À l’ombre des arbres j’ai marqué ta place, et sur la pelouse j’ai arrangé un petit banc de verdure pour nous deux, j’ai rassemblé dans ma pauvre demeure tout ce qui peut plaire à tes yeux : tu m’abandonnes, et tout cela est mort et flétri.

Magdeleine, je ne suis rien sans toi, tu es mon âme et ma vie ; toute ma force et toute mon énergie, c’est toi, et tu m’abandonnes ! Tu me laisses corps sans âme, tu me laisses faible, souffrant et découragé de la vie et incrédule au bonheur, toi qui m’avais promis de couronner ma vie de fleurs, de veiller sur mes jours comme un ange du ciel, car partout où ton regard d’amour pourrait m’atteindre je serais fort et courageux ; ton amour a toujours été pour moi une manne céleste, une vivifiante nourriture. Aujourd’hui je suis abattu et languissant : ma main s’étend pour chercher ta main, et tu la retires ; mes yeux, rouges des larmes de la nuit, cherchent tes yeux, et tu les détournes avec dédain ; ma voix suppliante te demande un mot d’amour et de consolation, et ta voix est muette ou ne trouve que des paroles qui tuent. Avec toi, Magdeleine, j’aurais été bon, grand et généreux ; sans toi, je ne suis rien, rien qu’un corps lourd et un cœur de pierre.
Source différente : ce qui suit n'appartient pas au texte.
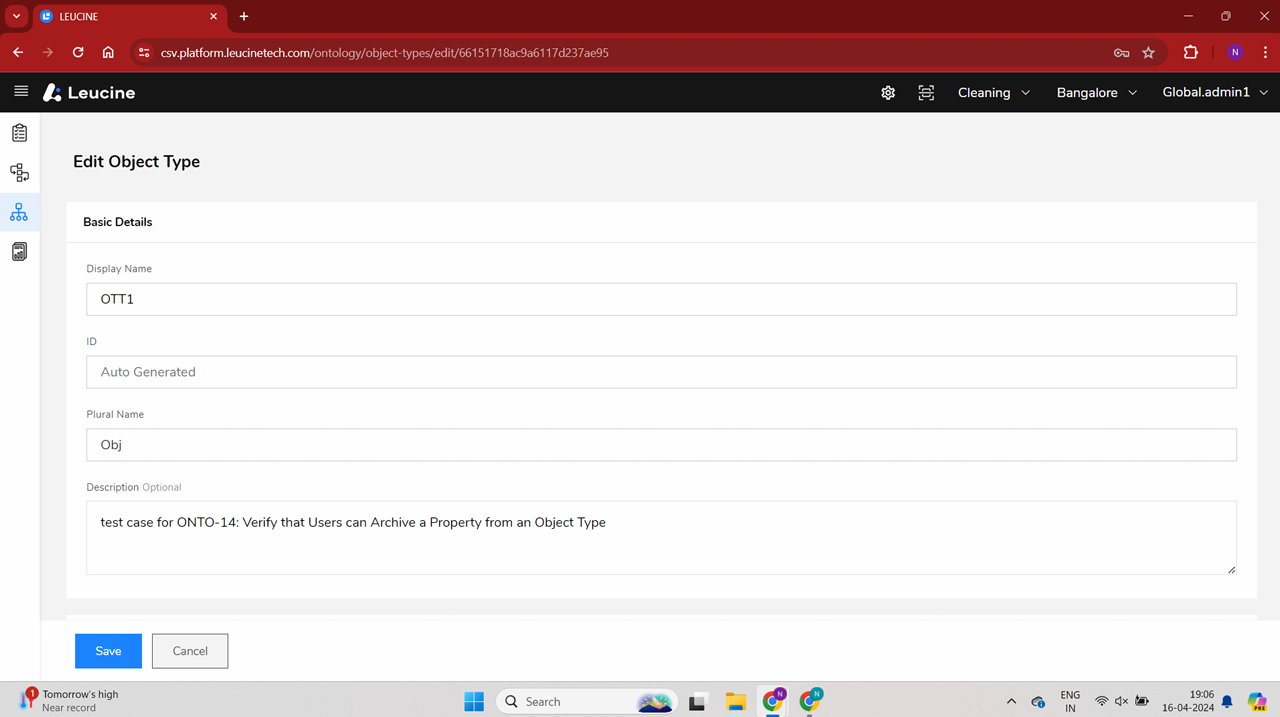Click the clipboard checklist icon in sidebar
Screen dimensions: 1280x717
click(19, 133)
D’un souffle tu as enlevé tout ce qu’il y avait en moi de beau et d’honnête. Magdeleine ! Magdeleine ! ne crains-tu pas que ma voix ne te poursuive le jour et la nuit et jusque dans les bras d’un autre époux, au milieu des enfants dont je ne serais pas le père et qu’elle ne te crie :

« J’aurais été bon père et bon mari ; la nature avait mis en moi le germe du bien, tu l’as flétri comme un vent malfaisant. Rends-moi mon bonheur et ma vie, et mes belles années passées dans la douleur et la souffrance ! rends-moi ma divine croyance à l’amour et au bonheur, rends-moi la paix de mon âme, rends-moi une vie que je t’avais donnée tout entière et que tu as foulée aux pieds comme chose vile et méprisable, rends-moi toutes ces affections si douces pour les autres hommes et dont se compose leur bonheur, ces affections de père, de frère, d’amis, que j’ai répudiées et rejetées au loin, jaloux que j’étais de te donner toute ma vie, tout mon amour sans partage. »
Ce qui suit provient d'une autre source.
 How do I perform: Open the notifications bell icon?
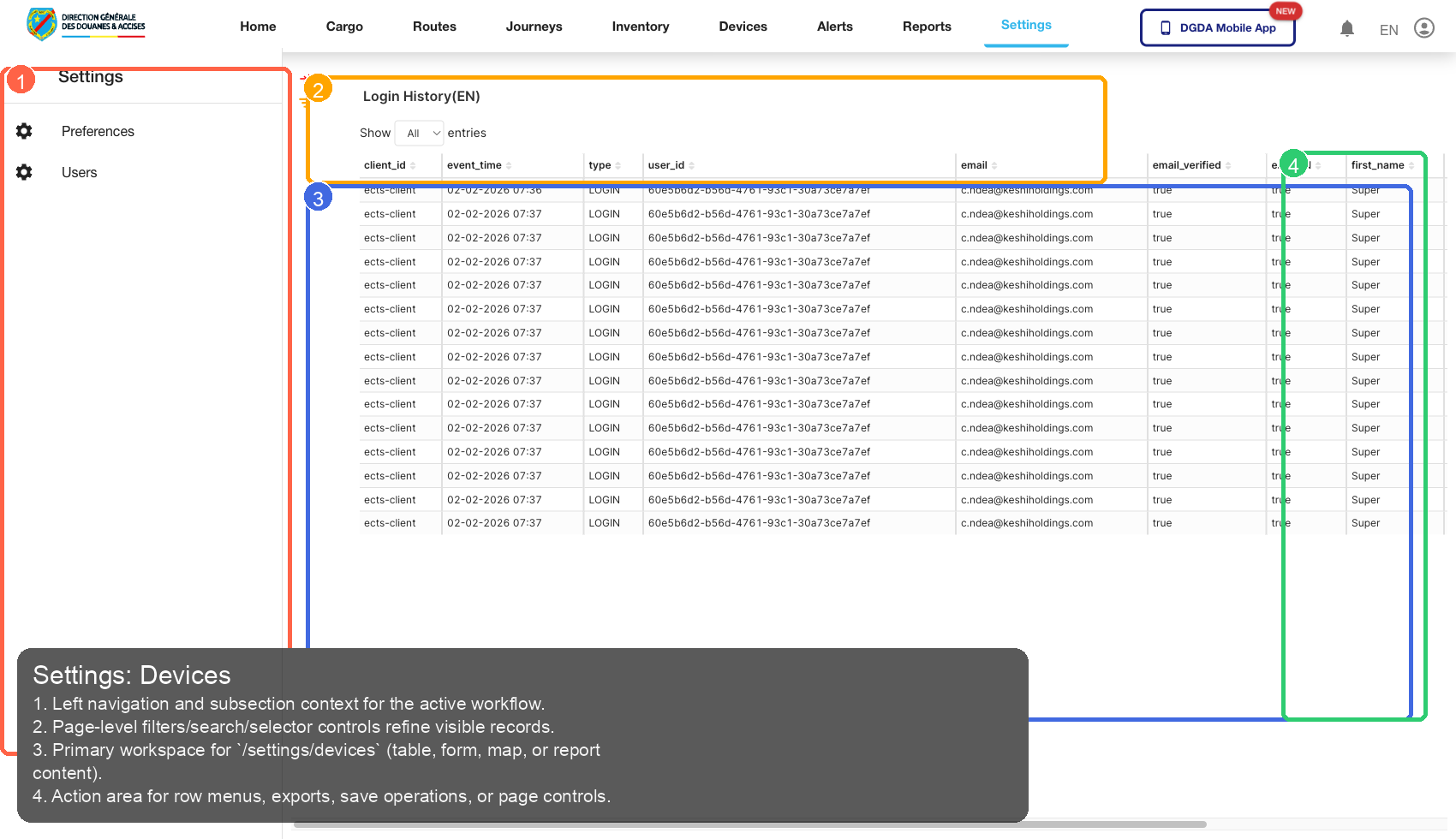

Tu me laisses dans la vie comme dans un désert où le vent brûle, sans ombrage pour la tête, sans eau pour la soif, sans chemin, sans but, sans espoir, sans désir que la mort.

Ô Magdeleine, cent fois le jour je t’appelle en criant et pleurant, et ma voix ne va pas jusqu’à toi. Malédiction sur moi ! malédiction sur ma vie ! elle est séchée à peine en sa fleur.

Sais-tu ce qui m’attache et me retient à la vie ? sais-tu pourquoi la mort m’épouvante, pourquoi je ne me suis pas encore jeté dans ses bras ? C’est qu’elle me sépare de toi pour toujours, c’est qu’elle m’ôte même mes souvenirs et mon bonheur passés, et mes souffrances, et mes larmes, qui sont tout ce qui reste de ce bonheur.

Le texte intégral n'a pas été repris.